Database Business Problems at Oracle? 210
abb_road writes "Wall Street responded to yesterday's report of a 42% rise in profits by pushing Oracle's stock down. Despite a 77% increase in applications business, investors are worried that Oracle's core database business remains comparatively stagnant. Though Ellison claims that the DB business will grow in double digits over the next few years, it seems that more companies are switching to open source rather than paying Oracle $40,000 a processor."
Re:mysql (Score:3, Informative)
MySQL will fall flat on its face far sooner than Oracle will. If your DB is tens to hundreds of terabytes, with gig and larger entries (think VLSI design here) then MySQL will not hold up (well). That said there are other OSS db's that will hold up better, though they are slower.
-nB
Re:Postgresql vs. Oracle flame-war.... GO! (Score:3, Informative)
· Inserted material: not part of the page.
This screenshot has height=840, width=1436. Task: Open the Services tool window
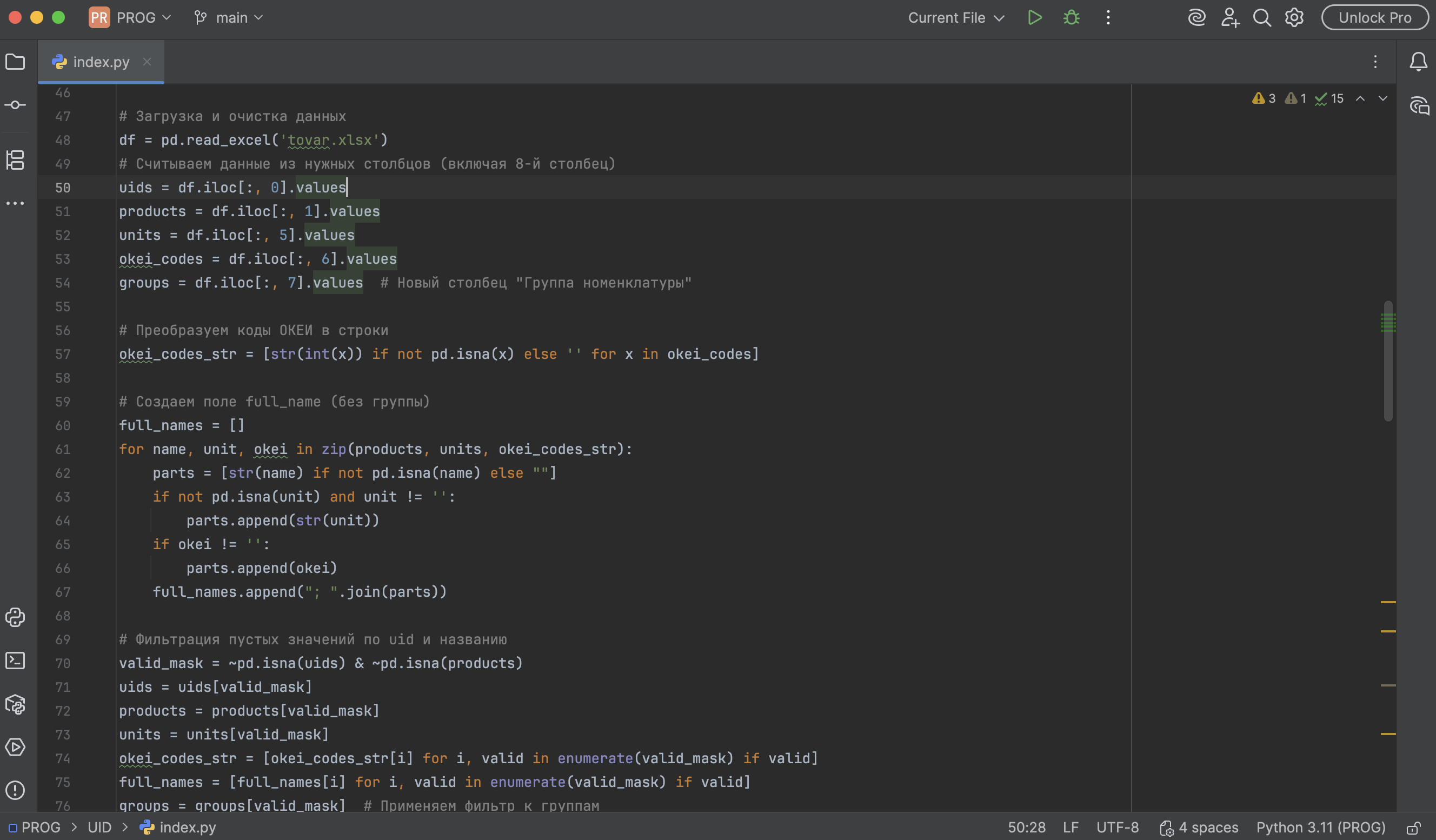15,747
http://www.suite101.com/article.cfm/oracle/115560 [suite101.com]
However, it doesn't really get into nitty gritty. Nice primer, though.
-Tony
No one really pays $40k/processor (Score:3, Informative)
$40k per processor is "list price". In reality, there are other options, such as Kunta Kinte [slashdot.org] points out.
Further, the kinds of companies that have huge investments in data centers (Oracle's primary target) negotiate volume contracts with Oracle. These contracts push that $40k sticker price way way way down. (Previous employer paid under $20k for a typical Oracle server license, unlimited users, no time limits.)
Considering that these companies really need their data, and have hundreds of applications (not all of them even cataloged) already written to use Oracle, this money is just basic business expense.
Re:Postgresql vs. Oracle flame-war.... GO! (Score:5, Informative)
Here's Google's cache:
http://72.14.203.104/search?q=cache:3Z3Pzf07oboJ:
-Tony
Re:I don't know about open source... (Score:3, Informative)
And of course, there's always the "nobody gets fired for picking Oracle" argument.
Prices listed wrong - some clarification (Score:5, Informative)
I'm sure someone will point out another nitpick that it can't do, but the practical fact is that you can buy Standard Edition One for $5000/processor and get a fully functional database.
For the price-aware, you can even buy a 1, 2, or 3 year license for something like $2-3K.
And, no, Oracle isn't paying me to shill for them. I just work for a company that uses Oracle, and I hate to see the "Oracle costs $40,000" meme repeated here.
off-the-bat comparison (Score:5, Informative)
- speed
- mutli-way replication
- multi-node clusters
- advanced SQL (cubes, trees, etc)
- finer details of physical data layout (cluster tables, partitioned tables, etc)
- stability (unless you use the bleeding edge, which is brittle, alas)
PG's strong points Oracle:
- price
- relative simplicity and lower resource consumption
- easier administration
- good compatibility with Oracle's SQL
- source availability
Also, PG is perceived as less stable than Oracle, and even less than MySQL. It will take time to dispel this (if untrue).
Re:I don't know about open source... (Score:1, Informative)
I spent six weeks optimizing a bunch of SQL stuff for processing once. We supported both MSSQL and Oracle. The MSSQL I finished in about three days. The Oracle work took the rest of the time. The MSSQL processing ran in 1/4 of the time the Oracle did on the same hardware and equivalent schema. MSSQL's SQL optimizer is *so* much better than Oracle's it isn't even funny. You can get high performance out of Oracle but you have to really pay attention to what you are doing. For example, if you have an index on (x,y), if you query WHERE y= and x=, it won't use the index. MSSQL had no problem rearranging the WHERE clause, for example. Additionally, with Oracle to get the best performance, you have to deal with physical disk layout and write your SQL accordingly. You can do that on MSSQL but you can still get 90% or better of the best just by letting the thing do it all for you.
Of course, if I was given any choice, I would probably pick MySQL. MySQL is light, fast, forgiving, and pretty scalable.
Yeah, we use MySQL a bit now and it's fine if you just want glorified text files by default. If you want transactions and the like, you have to do non-default things, which is OK I guess. However, most people who use MySQL don't think transactions are ever needed (mostly because they don't understand what they are and why they are needed). Plus, there are lots of places where your "forgiving" statement seems to mean that MySQL can give back data to you that you didn't think it would (as in... when is NULL not a NULL? see MySQL Gotchas [sql-info.de] for some interesting behaviors that are... fast and forgiving, I guess).